Thanks for the extra info Leslie. Regarding DNS performance, I run a secondary
DNS on the Netview machine for the reverse address space only. These
consistenly respond in 3-4 ms, while the forward entries take 10-20ms in
general.
I let this run all weekend and tried the script again this morning. I didn't
get any output from it until I increased the sleep to 60 seconds. When I did
this I got:
Netmon is 4335 behind in status pinging
I have configuration polling set to 1 day, with 11 OID's to include and 6 OID's
to exclude in the seed file.
Thanks.
Craig
> -----Original Message-----
> From: Leslie Clark [mailto:lclark@US.IBM.COM]

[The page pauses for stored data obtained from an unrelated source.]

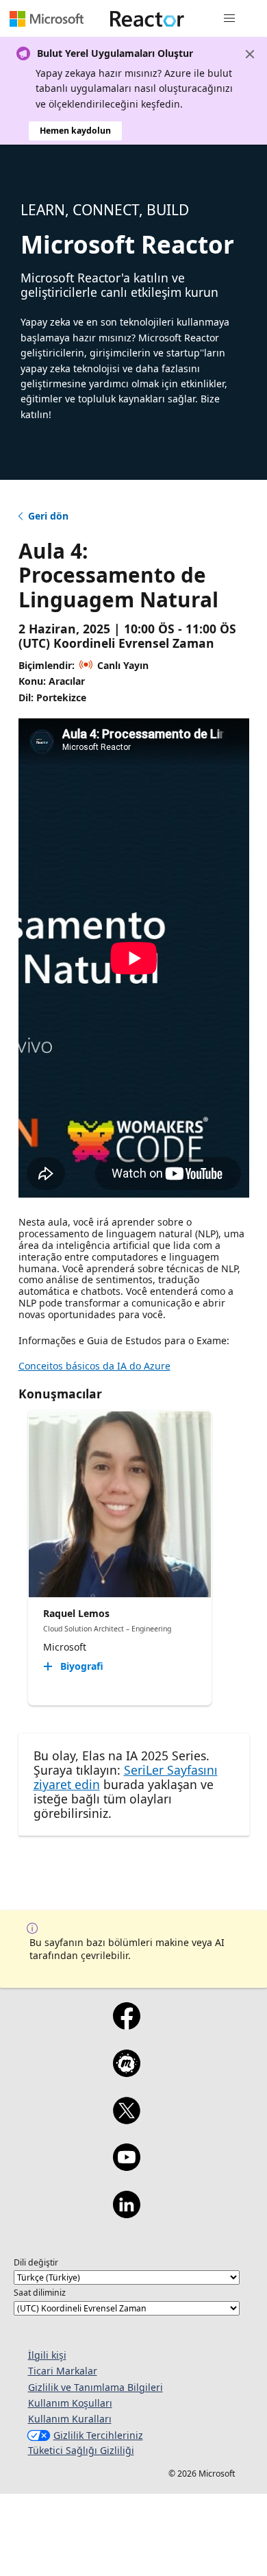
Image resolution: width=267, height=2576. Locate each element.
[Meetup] (126, 2072)
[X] (126, 2119)
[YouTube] (126, 2166)
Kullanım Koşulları (70, 2402)
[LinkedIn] (126, 2213)
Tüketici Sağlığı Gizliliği (81, 2450)
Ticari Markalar (62, 2370)
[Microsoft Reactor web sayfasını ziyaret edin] (147, 18)
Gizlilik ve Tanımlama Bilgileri (95, 2387)
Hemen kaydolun (75, 130)
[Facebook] (126, 2025)
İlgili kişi (47, 2354)
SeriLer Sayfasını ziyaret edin (126, 1777)
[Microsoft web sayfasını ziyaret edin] (46, 18)
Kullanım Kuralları (70, 2418)
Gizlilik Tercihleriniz (98, 2435)
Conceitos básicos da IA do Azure (94, 1365)
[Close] (250, 54)
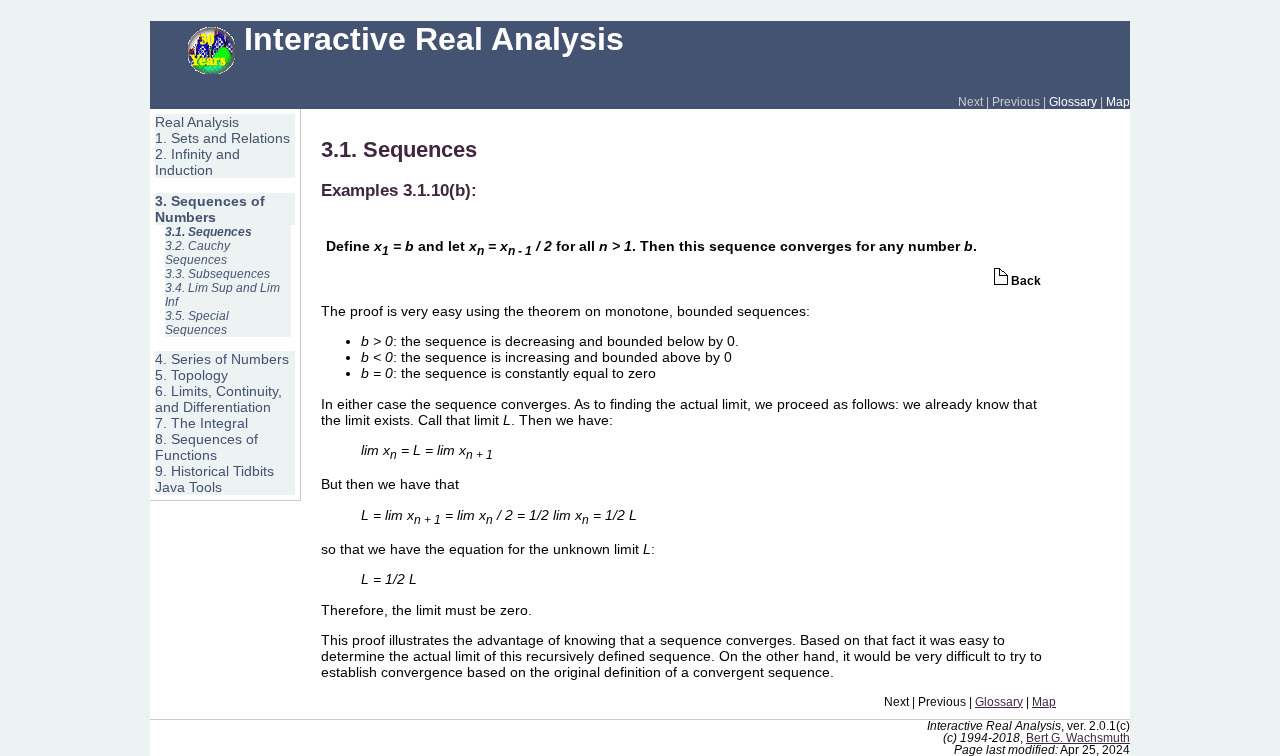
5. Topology (191, 375)
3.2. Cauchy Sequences (197, 253)
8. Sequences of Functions (206, 447)
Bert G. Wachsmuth (1078, 738)
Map (1118, 102)
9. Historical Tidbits (214, 471)
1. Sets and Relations (222, 138)
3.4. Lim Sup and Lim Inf (222, 295)
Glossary (1073, 102)
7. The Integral (201, 423)
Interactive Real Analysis (429, 39)
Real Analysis (197, 122)
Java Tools (188, 487)
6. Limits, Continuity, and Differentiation (218, 399)
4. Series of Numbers (222, 359)
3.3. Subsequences (217, 274)
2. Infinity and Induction (197, 162)
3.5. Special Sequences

> Sent: Saturday, June 02, 2001 3:56 PM
> To: IBM NetView Discussion
> Subject: RE: [NV-L] Confirmation of Netview pinging
>
>
> The 20 seconds is how long it takes netmon to get around to responding
> to your request that he dump the report. The script counts
> the number of
> records, such as the one below, that were scheduled for
> times that have
> already passed. Note that near the top of the netmon.trace they have
> negatives, and hopefully, at the bottom, there will be some
> with positive
> numbers. The positive numbers tell you that this node is
> schedule to be
> pinged that many seconds in the future. Or some such time
> unit. That looks
> like you have some nodes that have not been pinged in hours, so maybe
> the units are not seconds.
>
> -21138: 162.131.115.1 (tower1-feth-5-0.net.principal.com) ...
>
> When you first start netmon up, it is always behind. It has a
> lot to do at
> startup.
> Try letting it run for half an hour or so, and see if it
> catches up. What
> it says
> at startup is not something I worry about. It is the
> steady-state behavior
> that
> you want to tune for. I suspect that you do have some
> performance issues to
> deal with, though, because it sort of looks from this as if
> it is never
> catching up.
> Which is why you are writing, I guess. What does it say after
> it has been
> running
> for an hour? How often are you sending it off to do the
> configuration poll
> (which
> defaults to once a day)? How good is your name resolution? Oh
> - and how
> many names are in your seedfile? All of them? I have seen that delay
> netmon startup by half an hour unneccessarily.
>
> Cordially,
>
> Leslie A. Clark
> IBM Global Services - Systems Mgmt & Networking
> Detroit
>
> "Treptow, Craig" <Treptow.Craig@principal.com>@tkg.com on 06/01/2001
> 08:58:30 AM
>
> Please respond to IBM NetView Discussion <nv-l@tkg.com>
>
> Sent by: owner-nv-l@tkg.com
>
>
> To: "'IBM NetView Discussion'" <nv-l@tkg.com>
> cc:
> Subject: RE: [NV-L] Confirmation of Netview pinging
>
>
>
> Thanks Leslie!
>
> Just to clarify, 1700 was not the number of interfaces, it
> was the number
> of hubs/routers/switches/servers. I used the script you
> provided and had
> to increase the sleep time to 20 seconds. Anything less
> just resulted in
> the "Netmon is too busy" message. At 20 seconds, I typically get:
>
> Netmon is 3427 behind in status pinging
>
> I don't really understand what I'm looking at, though.
>
> The box itself is currently located on one of the backbone
> switches. I
> haven't taken any other action, because I wanted to
> understand what I was
> looking at. In netmon.trace I see things such as:
>
> 1043: 162.131.203.57 () list = 0x202aa858
> or
> -21138: 162.131.115.1 (tower1-feth-5-0.net.principal.com)
> list = 0x202aa7b8
>
> Can you explain these any more?
>
> Thanks!
>
> Craig
>
> > -----Original Message-----
> > From: Leslie Clark [mailto:lclark@us.ibm.com]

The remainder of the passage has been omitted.